§ WHAT IS NEEDED:
Retype the entries. Match them exactly.

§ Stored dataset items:

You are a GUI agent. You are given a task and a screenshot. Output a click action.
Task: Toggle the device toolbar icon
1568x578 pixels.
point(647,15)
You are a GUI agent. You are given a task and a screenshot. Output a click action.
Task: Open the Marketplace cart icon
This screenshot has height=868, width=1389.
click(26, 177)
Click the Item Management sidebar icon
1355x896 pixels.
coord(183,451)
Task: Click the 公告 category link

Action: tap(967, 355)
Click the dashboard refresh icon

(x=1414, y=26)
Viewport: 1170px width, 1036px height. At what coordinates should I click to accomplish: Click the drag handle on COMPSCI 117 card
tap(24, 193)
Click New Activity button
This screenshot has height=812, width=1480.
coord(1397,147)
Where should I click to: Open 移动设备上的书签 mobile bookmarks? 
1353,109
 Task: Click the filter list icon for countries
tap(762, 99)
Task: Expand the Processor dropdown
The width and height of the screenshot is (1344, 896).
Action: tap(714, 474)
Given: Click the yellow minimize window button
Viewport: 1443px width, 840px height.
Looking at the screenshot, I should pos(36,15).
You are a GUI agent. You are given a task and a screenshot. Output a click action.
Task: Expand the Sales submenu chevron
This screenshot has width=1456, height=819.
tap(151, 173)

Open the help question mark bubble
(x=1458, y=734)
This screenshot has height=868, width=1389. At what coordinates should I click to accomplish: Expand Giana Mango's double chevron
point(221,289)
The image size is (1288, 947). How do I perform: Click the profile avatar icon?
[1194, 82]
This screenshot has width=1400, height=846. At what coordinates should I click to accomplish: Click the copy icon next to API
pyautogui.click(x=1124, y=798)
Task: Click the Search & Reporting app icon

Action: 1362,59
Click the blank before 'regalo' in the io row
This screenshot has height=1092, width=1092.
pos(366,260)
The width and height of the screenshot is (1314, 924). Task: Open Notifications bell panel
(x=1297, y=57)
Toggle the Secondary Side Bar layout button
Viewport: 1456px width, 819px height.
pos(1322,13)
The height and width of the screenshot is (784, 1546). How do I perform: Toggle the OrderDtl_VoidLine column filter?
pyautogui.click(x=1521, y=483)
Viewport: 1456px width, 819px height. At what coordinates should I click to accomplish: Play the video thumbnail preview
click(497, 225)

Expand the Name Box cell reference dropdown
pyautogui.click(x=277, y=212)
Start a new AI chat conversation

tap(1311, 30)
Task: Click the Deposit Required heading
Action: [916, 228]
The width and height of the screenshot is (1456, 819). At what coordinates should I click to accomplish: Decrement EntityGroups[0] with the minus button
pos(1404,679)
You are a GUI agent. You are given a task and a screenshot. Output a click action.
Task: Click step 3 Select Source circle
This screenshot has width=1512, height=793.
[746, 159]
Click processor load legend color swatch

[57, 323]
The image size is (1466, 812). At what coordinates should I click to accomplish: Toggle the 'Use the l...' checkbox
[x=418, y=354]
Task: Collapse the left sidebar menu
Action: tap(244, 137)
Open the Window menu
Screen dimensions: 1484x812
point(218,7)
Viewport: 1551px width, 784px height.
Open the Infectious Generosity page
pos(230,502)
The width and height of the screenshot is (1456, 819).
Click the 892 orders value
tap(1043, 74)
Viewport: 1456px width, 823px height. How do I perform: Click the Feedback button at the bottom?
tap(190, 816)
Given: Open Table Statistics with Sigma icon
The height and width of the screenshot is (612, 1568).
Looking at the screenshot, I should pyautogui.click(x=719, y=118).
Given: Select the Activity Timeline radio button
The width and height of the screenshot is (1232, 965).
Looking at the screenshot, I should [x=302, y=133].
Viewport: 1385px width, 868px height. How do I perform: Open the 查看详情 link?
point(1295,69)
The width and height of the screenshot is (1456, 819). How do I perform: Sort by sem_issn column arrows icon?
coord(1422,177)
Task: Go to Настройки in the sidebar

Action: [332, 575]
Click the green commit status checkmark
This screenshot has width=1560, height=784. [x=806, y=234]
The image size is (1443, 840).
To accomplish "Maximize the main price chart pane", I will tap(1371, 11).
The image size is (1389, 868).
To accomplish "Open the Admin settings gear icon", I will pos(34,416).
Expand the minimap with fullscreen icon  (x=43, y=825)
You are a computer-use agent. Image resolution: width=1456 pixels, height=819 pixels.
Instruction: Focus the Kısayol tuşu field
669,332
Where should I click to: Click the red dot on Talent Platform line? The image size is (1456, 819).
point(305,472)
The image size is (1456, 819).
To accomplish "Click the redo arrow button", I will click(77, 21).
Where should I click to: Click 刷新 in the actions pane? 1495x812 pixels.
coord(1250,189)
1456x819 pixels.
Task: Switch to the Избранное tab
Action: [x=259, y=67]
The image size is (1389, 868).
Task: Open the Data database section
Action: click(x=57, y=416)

§ RESPONSE TO THIS EXERCISE:
You are a GUI agent. You are given a task and a screenshot. Output a click action.
Task: Toggle the device toolbar icon
1568x578 pixels.
point(647,15)
You are a GUI agent. You are given a task and a screenshot. Output a click action.
Task: Open the Marketplace cart icon
This screenshot has height=868, width=1389.
click(26, 177)
Click the Item Management sidebar icon
1355x896 pixels.
coord(183,451)
Task: Click the 公告 category link

Action: tap(967, 355)
Click the dashboard refresh icon

(x=1414, y=26)
Viewport: 1170px width, 1036px height. At what coordinates should I click to accomplish: Click the drag handle on COMPSCI 117 card
tap(24, 193)
Click New Activity button
This screenshot has height=812, width=1480.
coord(1397,147)
Where should I click to: Open 移动设备上的书签 mobile bookmarks? 
1353,109
 Task: Click the filter list icon for countries
tap(762, 99)
Task: Expand the Processor dropdown
The width and height of the screenshot is (1344, 896).
Action: tap(714, 474)
Given: Click the yellow minimize window button
Viewport: 1443px width, 840px height.
Looking at the screenshot, I should pos(36,15).
You are a GUI agent. You are given a task and a screenshot. Output a click action.
Task: Expand the Sales submenu chevron
This screenshot has width=1456, height=819.
tap(151, 173)

Open the help question mark bubble
(x=1458, y=734)
This screenshot has height=868, width=1389. At what coordinates should I click to accomplish: Expand Giana Mango's double chevron
point(221,289)
The image size is (1288, 947). How do I perform: Click the profile avatar icon?
[1194, 82]
This screenshot has width=1400, height=846. At what coordinates should I click to accomplish: Click the copy icon next to API
pyautogui.click(x=1124, y=798)
Task: Click the Search & Reporting app icon

Action: 1362,59
Click the blank before 'regalo' in the io row
This screenshot has height=1092, width=1092.
pos(366,260)
The width and height of the screenshot is (1314, 924). Task: Open Notifications bell panel
(x=1297, y=57)
Toggle the Secondary Side Bar layout button
Viewport: 1456px width, 819px height.
pos(1322,13)
The height and width of the screenshot is (784, 1546). How do I perform: Toggle the OrderDtl_VoidLine column filter?
pyautogui.click(x=1521, y=483)
Viewport: 1456px width, 819px height. At what coordinates should I click to accomplish: Play the video thumbnail preview
click(497, 225)

Expand the Name Box cell reference dropdown
pyautogui.click(x=277, y=212)
Start a new AI chat conversation

tap(1311, 30)
Task: Click the Deposit Required heading
Action: [916, 228]
The width and height of the screenshot is (1456, 819). At what coordinates should I click to accomplish: Decrement EntityGroups[0] with the minus button
pos(1404,679)
You are a GUI agent. You are given a task and a screenshot. Output a click action.
Task: Click step 3 Select Source circle
This screenshot has width=1512, height=793.
[746, 159]
Click processor load legend color swatch

[57, 323]
The image size is (1466, 812). At what coordinates should I click to accomplish: Toggle the 'Use the l...' checkbox
[x=418, y=354]
Task: Collapse the left sidebar menu
Action: tap(244, 137)
Open the Window menu
Screen dimensions: 1484x812
point(218,7)
Viewport: 1551px width, 784px height.
Open the Infectious Generosity page
pos(230,502)
The width and height of the screenshot is (1456, 819).
Click the 892 orders value
tap(1043, 74)
Viewport: 1456px width, 823px height. How do I perform: Click the Feedback button at the bottom?
tap(190, 816)
Given: Open Table Statistics with Sigma icon
The height and width of the screenshot is (612, 1568).
Looking at the screenshot, I should pyautogui.click(x=719, y=118).
Given: Select the Activity Timeline radio button
The width and height of the screenshot is (1232, 965).
Looking at the screenshot, I should [x=302, y=133].
Viewport: 1385px width, 868px height. How do I perform: Open the 查看详情 link?
point(1295,69)
The width and height of the screenshot is (1456, 819). How do I perform: Sort by sem_issn column arrows icon?
coord(1422,177)
Task: Go to Настройки in the sidebar

Action: [332, 575]
Click the green commit status checkmark
This screenshot has width=1560, height=784. [x=806, y=234]
The image size is (1443, 840).
To accomplish "Maximize the main price chart pane", I will tap(1371, 11).
The image size is (1389, 868).
To accomplish "Open the Admin settings gear icon", I will pos(34,416).
Expand the minimap with fullscreen icon  (x=43, y=825)
You are a computer-use agent. Image resolution: width=1456 pixels, height=819 pixels.
Instruction: Focus the Kısayol tuşu field
669,332
Where should I click to: Click the red dot on Talent Platform line? The image size is (1456, 819).
point(305,472)
The image size is (1456, 819).
To accomplish "Click the redo arrow button", I will click(77, 21).
Where should I click to: Click 刷新 in the actions pane? 1495x812 pixels.
coord(1250,189)
1456x819 pixels.
Task: Switch to the Избранное tab
Action: [x=259, y=67]
The image size is (1389, 868).
Task: Open the Data database section
Action: click(x=57, y=416)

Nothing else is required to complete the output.